→ **Prompt**
Exact repetition is required: output every record in full.

(The data begins)

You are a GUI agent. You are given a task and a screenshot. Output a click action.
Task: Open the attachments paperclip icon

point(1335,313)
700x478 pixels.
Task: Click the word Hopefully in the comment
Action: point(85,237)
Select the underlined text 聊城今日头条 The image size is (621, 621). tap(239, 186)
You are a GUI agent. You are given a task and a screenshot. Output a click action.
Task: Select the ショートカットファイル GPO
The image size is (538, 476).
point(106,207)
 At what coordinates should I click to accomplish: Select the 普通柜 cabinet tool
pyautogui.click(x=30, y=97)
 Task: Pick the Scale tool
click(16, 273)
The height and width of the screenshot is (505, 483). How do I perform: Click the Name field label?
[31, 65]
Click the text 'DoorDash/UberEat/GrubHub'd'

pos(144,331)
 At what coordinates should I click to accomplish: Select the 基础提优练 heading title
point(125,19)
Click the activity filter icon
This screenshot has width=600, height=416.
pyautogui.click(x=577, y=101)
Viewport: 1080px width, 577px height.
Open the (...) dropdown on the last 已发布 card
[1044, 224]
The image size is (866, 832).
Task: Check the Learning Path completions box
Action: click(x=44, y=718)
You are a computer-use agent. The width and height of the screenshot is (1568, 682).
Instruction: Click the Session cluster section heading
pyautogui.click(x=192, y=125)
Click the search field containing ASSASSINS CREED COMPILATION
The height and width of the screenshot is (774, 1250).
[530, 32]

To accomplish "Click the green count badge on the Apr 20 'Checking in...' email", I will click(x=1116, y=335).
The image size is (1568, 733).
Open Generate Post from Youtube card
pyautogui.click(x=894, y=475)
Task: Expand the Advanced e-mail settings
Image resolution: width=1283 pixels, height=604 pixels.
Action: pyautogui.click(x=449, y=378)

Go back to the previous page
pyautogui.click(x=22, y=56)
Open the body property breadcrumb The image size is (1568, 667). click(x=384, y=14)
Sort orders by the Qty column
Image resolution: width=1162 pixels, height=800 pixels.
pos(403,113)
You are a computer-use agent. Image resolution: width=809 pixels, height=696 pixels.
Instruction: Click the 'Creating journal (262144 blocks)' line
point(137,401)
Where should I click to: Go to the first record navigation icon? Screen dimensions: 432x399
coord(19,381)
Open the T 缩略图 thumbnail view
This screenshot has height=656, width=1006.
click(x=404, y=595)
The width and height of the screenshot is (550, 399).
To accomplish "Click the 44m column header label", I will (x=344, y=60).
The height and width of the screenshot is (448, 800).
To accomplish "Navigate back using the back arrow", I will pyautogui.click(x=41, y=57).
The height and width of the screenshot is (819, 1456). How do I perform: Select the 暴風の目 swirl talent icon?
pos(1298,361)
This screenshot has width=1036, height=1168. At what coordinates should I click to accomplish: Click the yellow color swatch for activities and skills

(The data ends)

→ **Expected answer**
You are a GUI agent. You are given a task and a screenshot. Output a click action.
Task: Open the attachments paperclip icon

point(1335,313)
700x478 pixels.
Task: Click the word Hopefully in the comment
Action: point(85,237)
Select the underlined text 聊城今日头条 The image size is (621, 621). tap(239, 186)
You are a GUI agent. You are given a task and a screenshot. Output a click action.
Task: Select the ショートカットファイル GPO
The image size is (538, 476).
point(106,207)
 At what coordinates should I click to accomplish: Select the 普通柜 cabinet tool
pyautogui.click(x=30, y=97)
 Task: Pick the Scale tool
click(16, 273)
The height and width of the screenshot is (505, 483). How do I perform: Click the Name field label?
[31, 65]
Click the text 'DoorDash/UberEat/GrubHub'd'

pos(144,331)
 At what coordinates should I click to accomplish: Select the 基础提优练 heading title
point(125,19)
Click the activity filter icon
This screenshot has width=600, height=416.
pyautogui.click(x=577, y=101)
Viewport: 1080px width, 577px height.
Open the (...) dropdown on the last 已发布 card
[1044, 224]
The image size is (866, 832).
Task: Check the Learning Path completions box
Action: click(x=44, y=718)
You are a computer-use agent. The width and height of the screenshot is (1568, 682).
Instruction: Click the Session cluster section heading
pyautogui.click(x=192, y=125)
Click the search field containing ASSASSINS CREED COMPILATION
The height and width of the screenshot is (774, 1250).
[530, 32]

To accomplish "Click the green count badge on the Apr 20 'Checking in...' email", I will click(x=1116, y=335).
The image size is (1568, 733).
Open Generate Post from Youtube card
pyautogui.click(x=894, y=475)
Task: Expand the Advanced e-mail settings
Image resolution: width=1283 pixels, height=604 pixels.
Action: pyautogui.click(x=449, y=378)

Go back to the previous page
pyautogui.click(x=22, y=56)
Open the body property breadcrumb The image size is (1568, 667). click(x=384, y=14)
Sort orders by the Qty column
Image resolution: width=1162 pixels, height=800 pixels.
pos(403,113)
You are a computer-use agent. Image resolution: width=809 pixels, height=696 pixels.
Instruction: Click the 'Creating journal (262144 blocks)' line
point(137,401)
Where should I click to: Go to the first record navigation icon? Screen dimensions: 432x399
coord(19,381)
Open the T 缩略图 thumbnail view
This screenshot has height=656, width=1006.
click(x=404, y=595)
The width and height of the screenshot is (550, 399).
To accomplish "Click the 44m column header label", I will (x=344, y=60).
The height and width of the screenshot is (448, 800).
To accomplish "Navigate back using the back arrow", I will pyautogui.click(x=41, y=57).
The height and width of the screenshot is (819, 1456). How do I perform: Select the 暴風の目 swirl talent icon?
pos(1298,361)
This screenshot has width=1036, height=1168. At what coordinates should I click to accomplish: Click the yellow color swatch for activities and skills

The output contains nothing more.